» EXERCISE DATA
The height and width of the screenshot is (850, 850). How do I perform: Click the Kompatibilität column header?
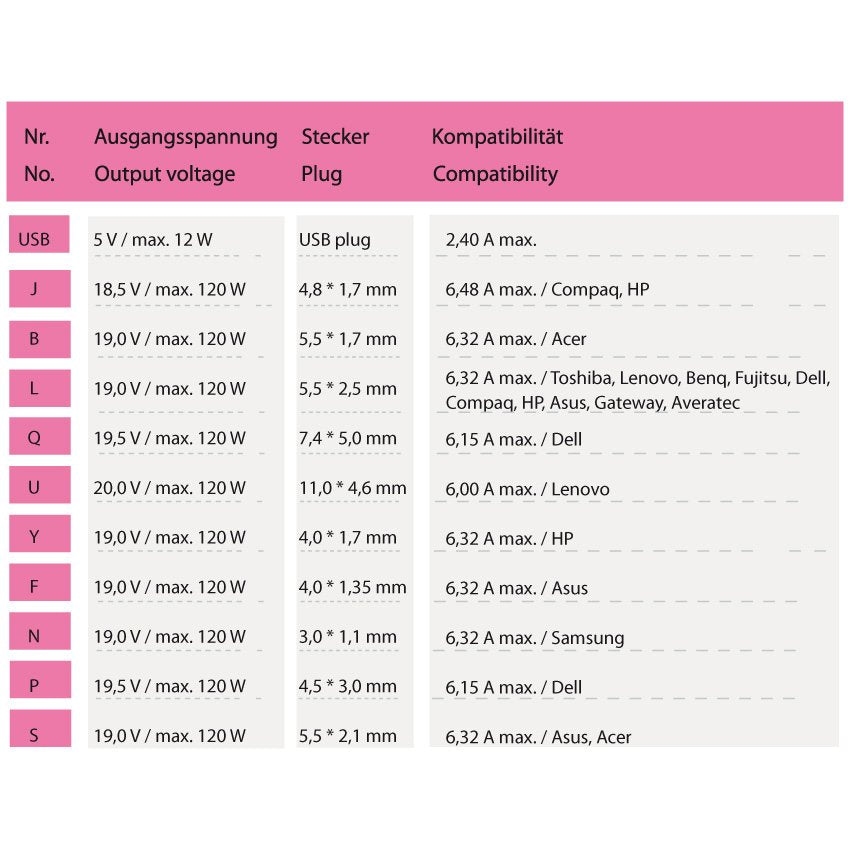[x=497, y=137]
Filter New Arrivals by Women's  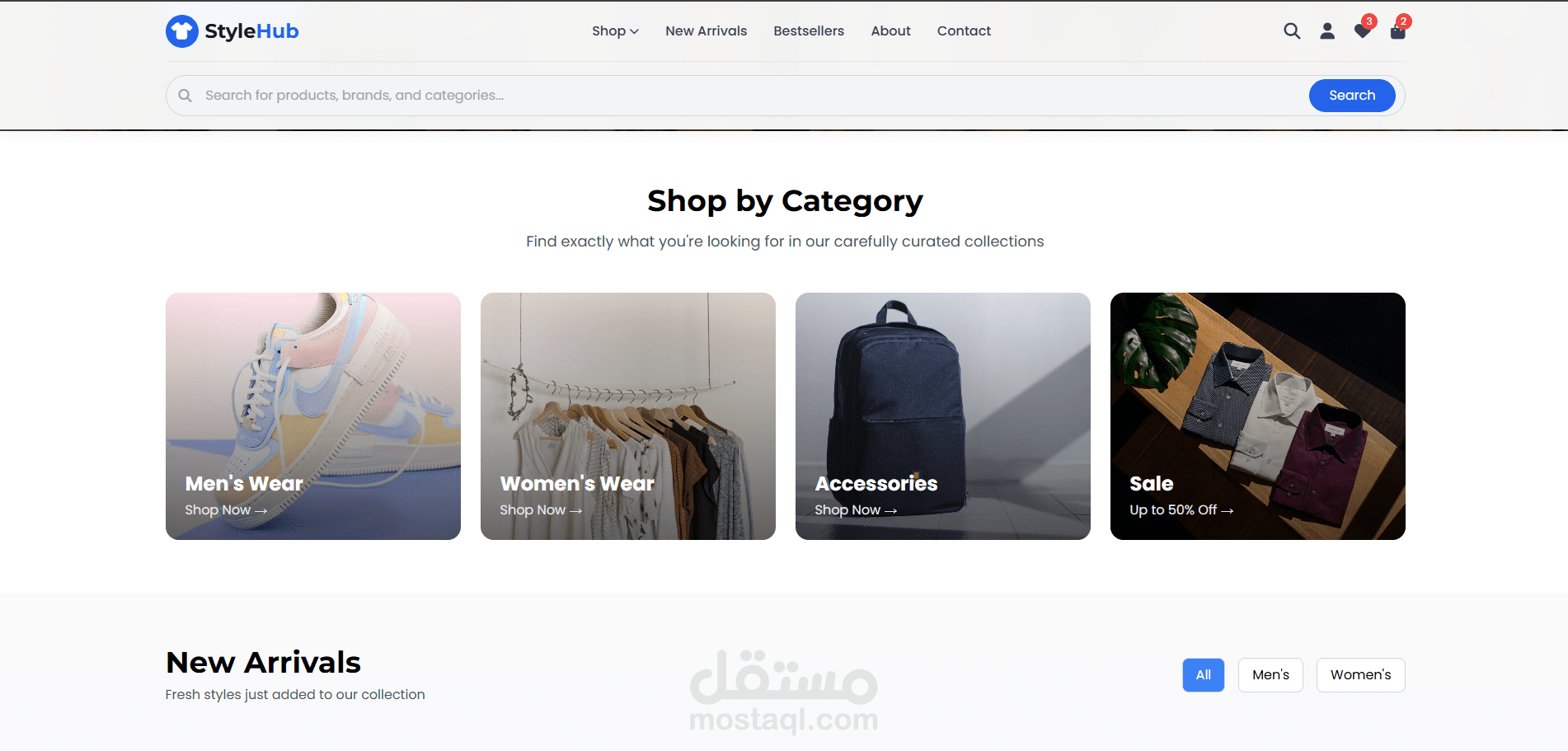[x=1360, y=675]
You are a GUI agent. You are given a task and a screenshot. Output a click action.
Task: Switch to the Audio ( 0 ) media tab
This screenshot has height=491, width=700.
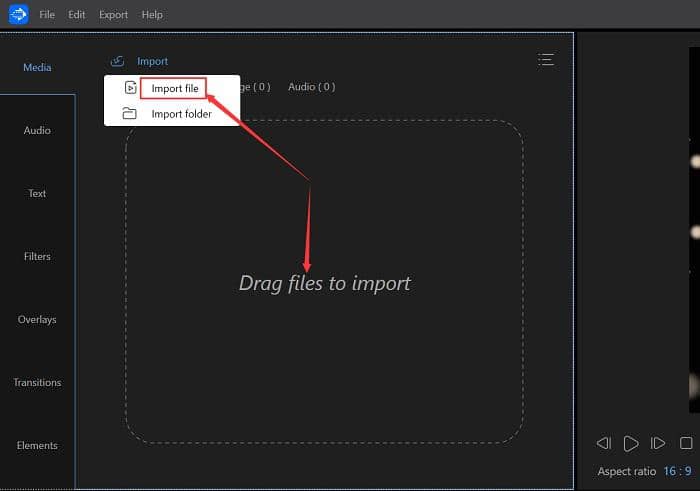[x=311, y=87]
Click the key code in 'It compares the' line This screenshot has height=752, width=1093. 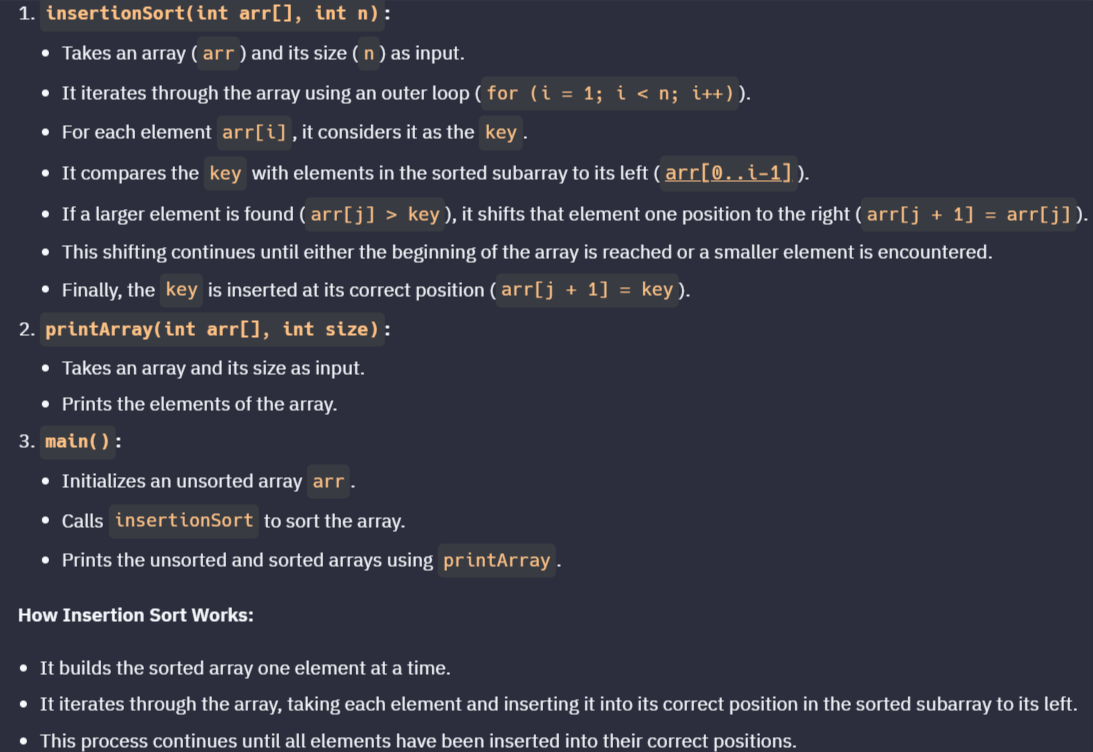click(x=225, y=174)
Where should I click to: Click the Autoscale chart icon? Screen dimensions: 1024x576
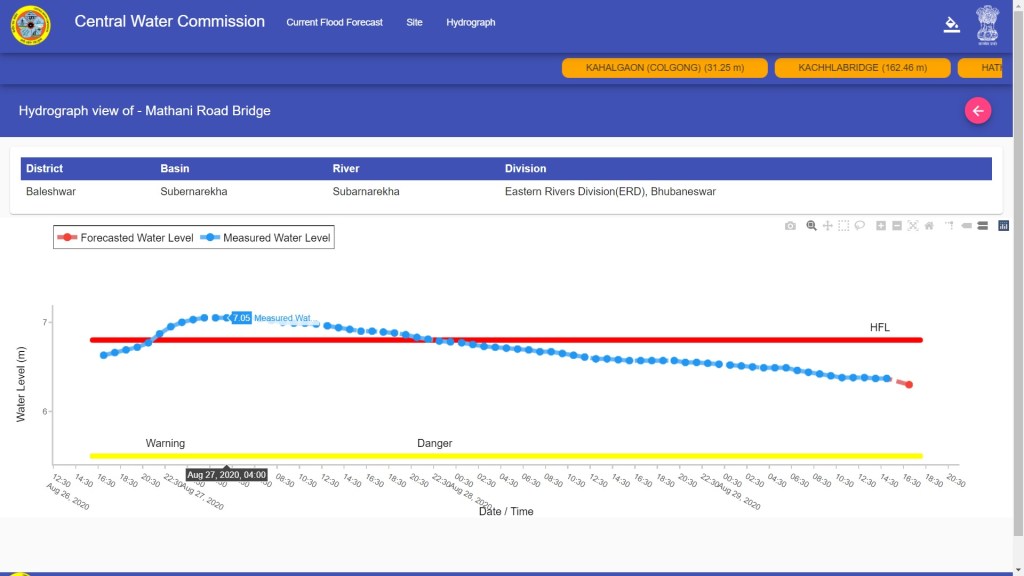click(913, 226)
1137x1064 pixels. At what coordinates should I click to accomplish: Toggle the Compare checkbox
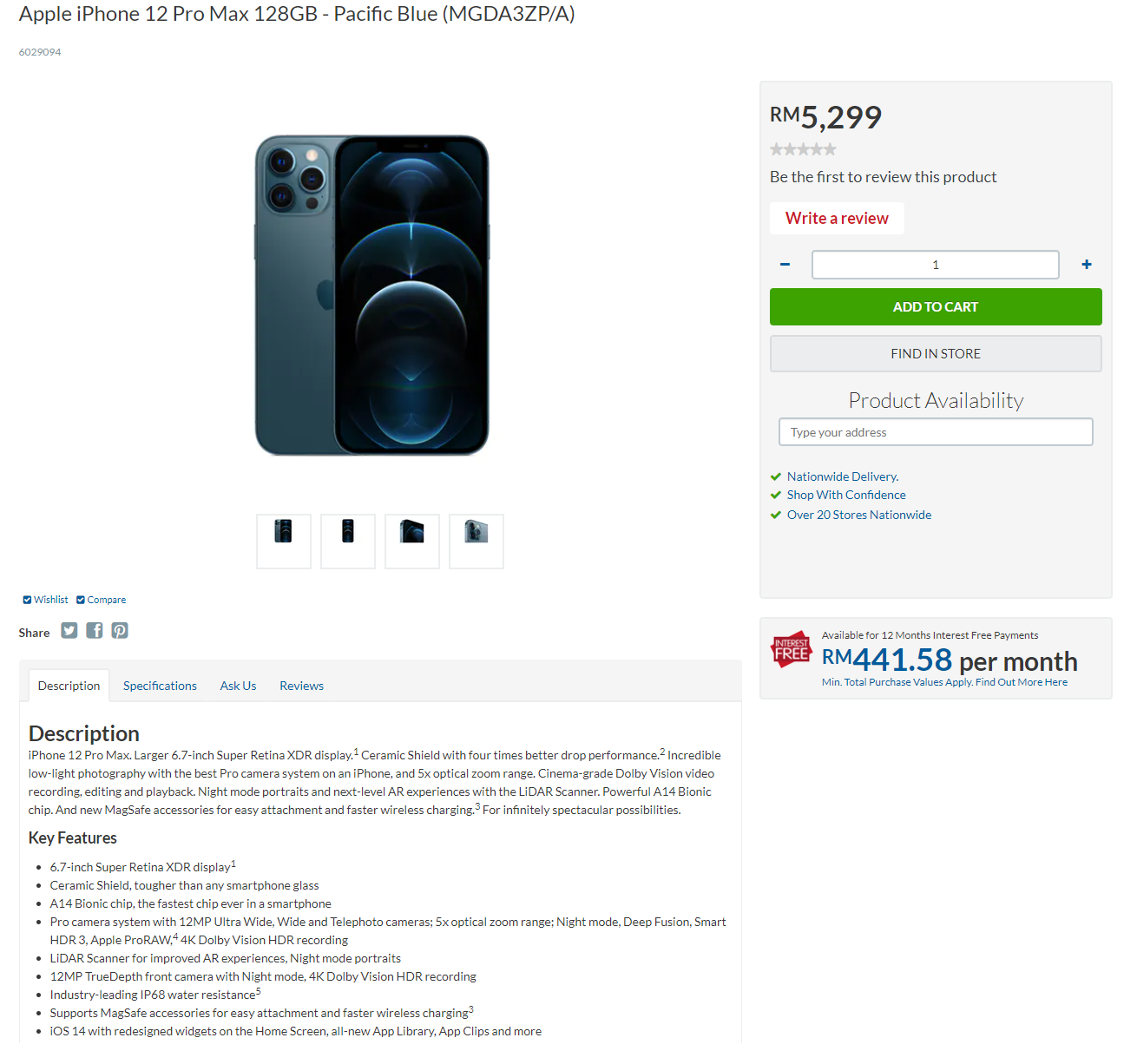pyautogui.click(x=81, y=600)
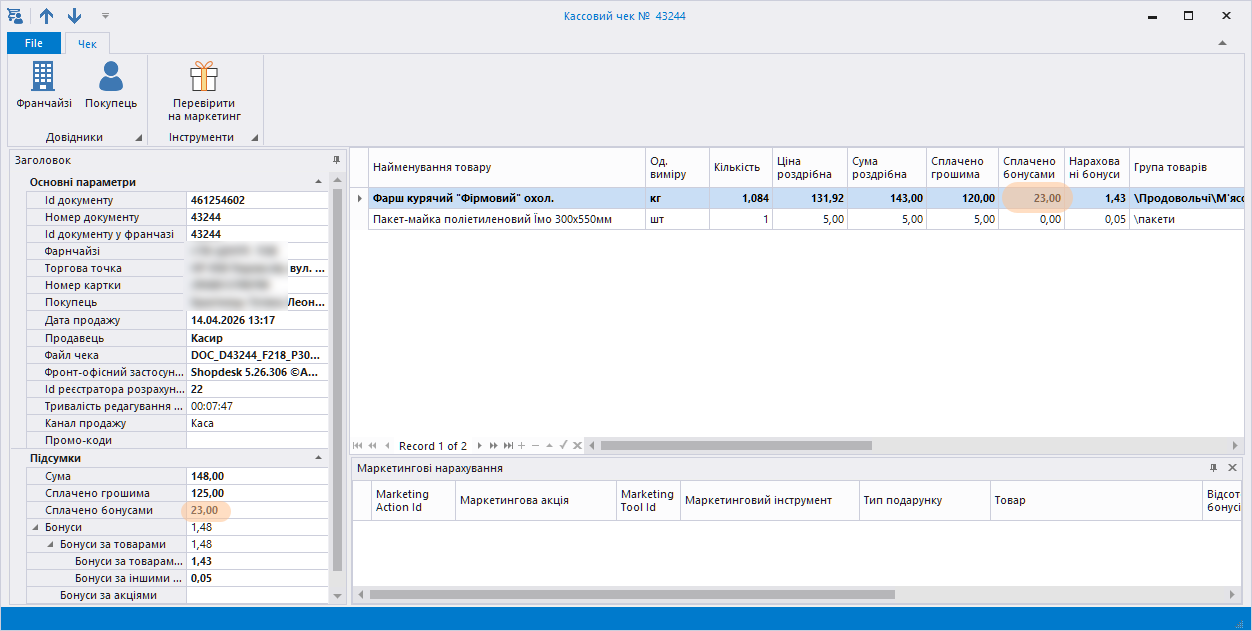The width and height of the screenshot is (1252, 631).
Task: Click the up arrow in quick access toolbar
Action: pyautogui.click(x=46, y=16)
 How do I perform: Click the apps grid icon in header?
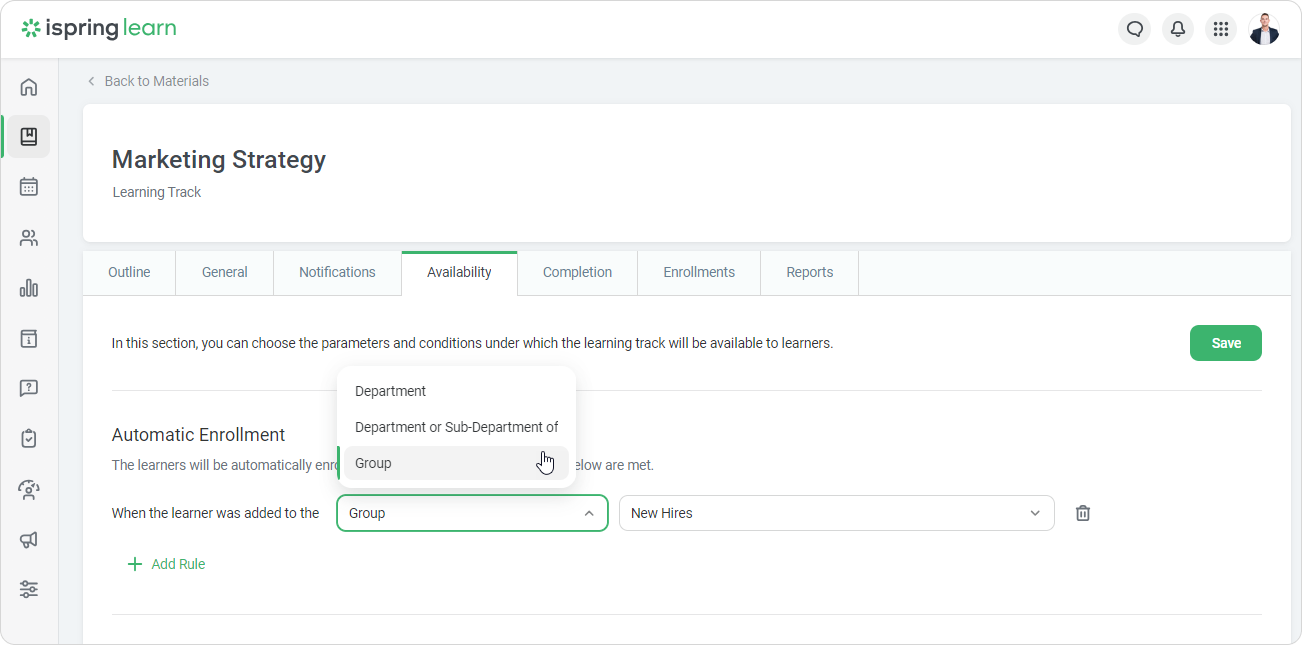pyautogui.click(x=1221, y=28)
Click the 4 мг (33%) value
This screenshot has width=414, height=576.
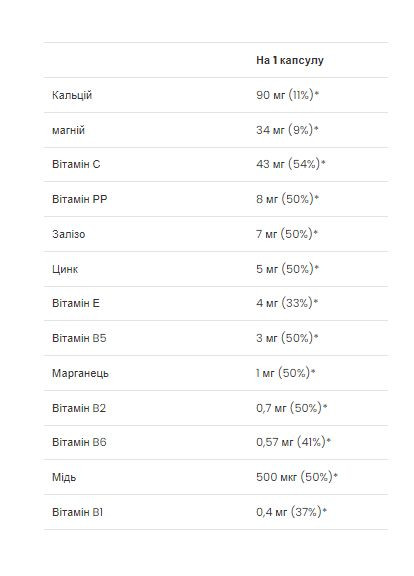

» WORK INSTRUCTION
Quote the material above exactly, from the line holding "1137x1064 pixels. At" through its last line, including both. Omit the pictures.

» ANSWER AREA
1137x1064 pixels. At what coordinates should I click to accomplish: Toggle the Compare checkbox
pyautogui.click(x=81, y=600)
The width and height of the screenshot is (1252, 631).
Task: Click the up arrow in quick access toolbar
Action: pyautogui.click(x=46, y=16)
 How do I perform: Click the apps grid icon in header?
pyautogui.click(x=1221, y=28)
Click the 4 мг (33%) value
This screenshot has width=414, height=576.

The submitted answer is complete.